### Page text ###

As of yet, no such special ability claim has withstood scientific scrutiny to an acceptable level. I am curious to know why this is, since it seems so prevalent. If they are real, they will stand. Do you ever see yourself changing your mind about submitting to a Randi Organization test? What would the agency or scientific body have to do to alleviate your misgivings about participating in such a test? In fact, you would be integral to the construction of the test.
There have been many special abilities that have withstood scientific scrutiny, only that you are unaware of them, or that you and some scientific agencies use different models for acceptance.
One distinguished modern example is the great chi kung master Yan Xin. His experiments were tested under strict scientific conditions at Qing Hua University, probably the most prestigious university in China, under the supervision of Professor Chen Xue Xin, the father of Chinese rocket.
There has been a lot of other research elsewhere. But no scientific or medical authorities seem to be interested in them. The reason is certainly not due to a lack of research on the matter. If these agencies are interested they can find a lot of research papers written on them. Indeed, I believe a main reason why these papers are not brought to public notice is because scientific agencies could not find any faults in them.
In this respect I proposed a simple and effective research procedure at the International Congress for the Unity of Science in Seoul in 2000, where some of the world's best scientists gathered. Briefly my proposal is as follows.
Get a group of, say, 100 persons suffering from a so-called incurable disease, such as diabetes. This group will be selected by an independent body from representative sections of a population. Get a similar group to act as a control group. Measure the two groups according to standard medical parameters.

### Supplied entries ###

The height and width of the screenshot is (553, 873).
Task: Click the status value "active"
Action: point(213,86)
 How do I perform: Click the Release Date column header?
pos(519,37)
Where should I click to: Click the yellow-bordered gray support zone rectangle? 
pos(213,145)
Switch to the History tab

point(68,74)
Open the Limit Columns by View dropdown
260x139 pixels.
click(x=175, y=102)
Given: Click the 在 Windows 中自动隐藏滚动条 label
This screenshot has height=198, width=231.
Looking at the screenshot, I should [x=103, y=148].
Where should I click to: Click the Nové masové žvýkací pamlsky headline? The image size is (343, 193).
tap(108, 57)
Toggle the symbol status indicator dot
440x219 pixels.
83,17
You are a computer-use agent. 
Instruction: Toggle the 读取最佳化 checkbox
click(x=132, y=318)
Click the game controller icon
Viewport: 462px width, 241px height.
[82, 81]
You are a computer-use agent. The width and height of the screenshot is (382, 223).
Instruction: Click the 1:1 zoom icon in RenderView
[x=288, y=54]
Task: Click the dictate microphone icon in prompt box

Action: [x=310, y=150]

###
### Supplied entries ###

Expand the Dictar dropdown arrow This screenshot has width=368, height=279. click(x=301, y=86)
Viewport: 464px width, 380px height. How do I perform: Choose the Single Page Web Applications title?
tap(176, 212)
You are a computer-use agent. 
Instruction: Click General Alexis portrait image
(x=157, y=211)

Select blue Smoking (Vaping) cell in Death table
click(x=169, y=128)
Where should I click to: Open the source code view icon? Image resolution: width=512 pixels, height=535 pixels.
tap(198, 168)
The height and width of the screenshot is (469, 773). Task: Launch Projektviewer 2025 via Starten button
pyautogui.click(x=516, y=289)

###

▶ _Description of the task_
From the text on special abilities and scientific testing, list each step of the research procedure proposed at the congress in Seoul.

▶ _Result of the exercise_
- Get a group of, say, 100 persons suffering from a so-called incurable disease, such as diabetes.
- Have this group selected by an independent body from representative sections of a population.
- Get a similar group to act as a control group.
- Measure the two groups according to standard medical parameters.